Multimedia Systems | 2005
Ning-Han Liu; Yi-Hung Wu; Arbee L. P. Chen
AbstractQuerying polyphonic music from a large data collection is an interesting topic. Recently, researchers have attempted to provide efficient methods for content-based retrieval in polyphonic music databases where queries are polyphonic. However, most of them do not work well for similarity search, which is important to many applications. In this paper, we propose three polyphonic representations with the associated similarity measures and a novel method to retrieve k music works that contain segments most similar to the query. In general, most of the index-based methods for similarity search generate all the possible answers to the query and then perform exact matching on the index for each possible answer.
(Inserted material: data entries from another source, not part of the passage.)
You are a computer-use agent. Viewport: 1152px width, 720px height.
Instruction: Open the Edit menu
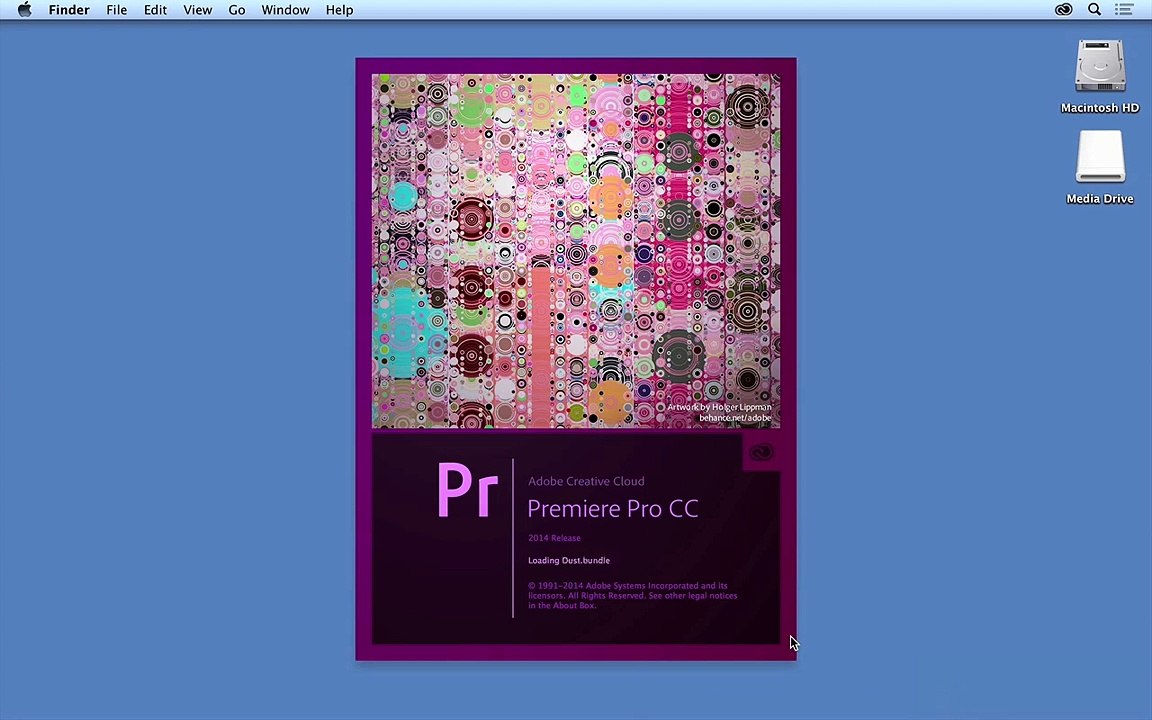[155, 10]
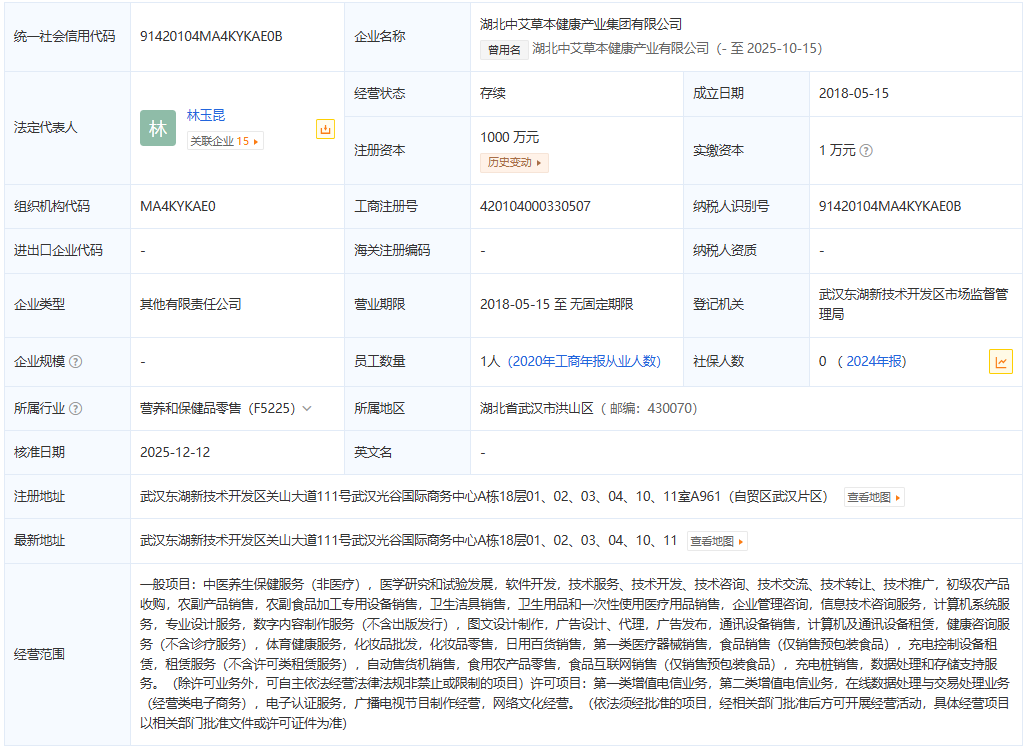
Task: Open legal representative 林玉昆 profile link
Action: pos(206,116)
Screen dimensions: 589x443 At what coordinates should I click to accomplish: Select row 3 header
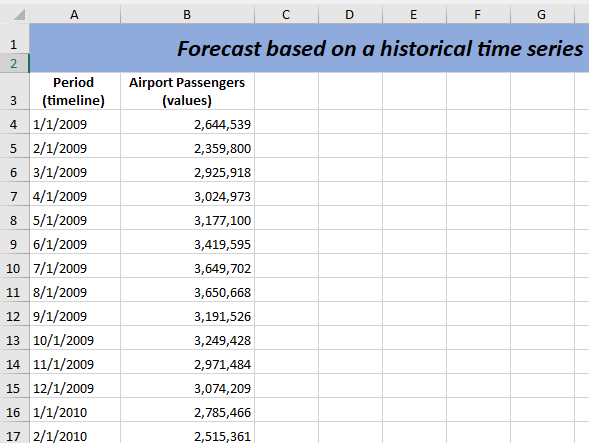(14, 91)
Based on the edit distance, our method generates only a few possible answers by performing the deletion and/or replacement operations on the query. Each possible answer is then used to perform exact matching on a list-based index, which allows the insertion operations to be performed. For each possible answer, its edit distance to the query is regarded as a lower bound of the edit distances between the matched results and the query. Based on the kNN results that match a possible answer, the possible answers that cannot provide better results are skipped. By using this mechanism, we design a method for efficient kNN search in polyphonic music databases. The experimental results show that our method outperforms the previous methods in efficiency. We also evaluate the effectiveness of our method by showing the search results to the musician and nonmusician user groups. The experimental results provide useful guidelines on the design of a polyphonic music database.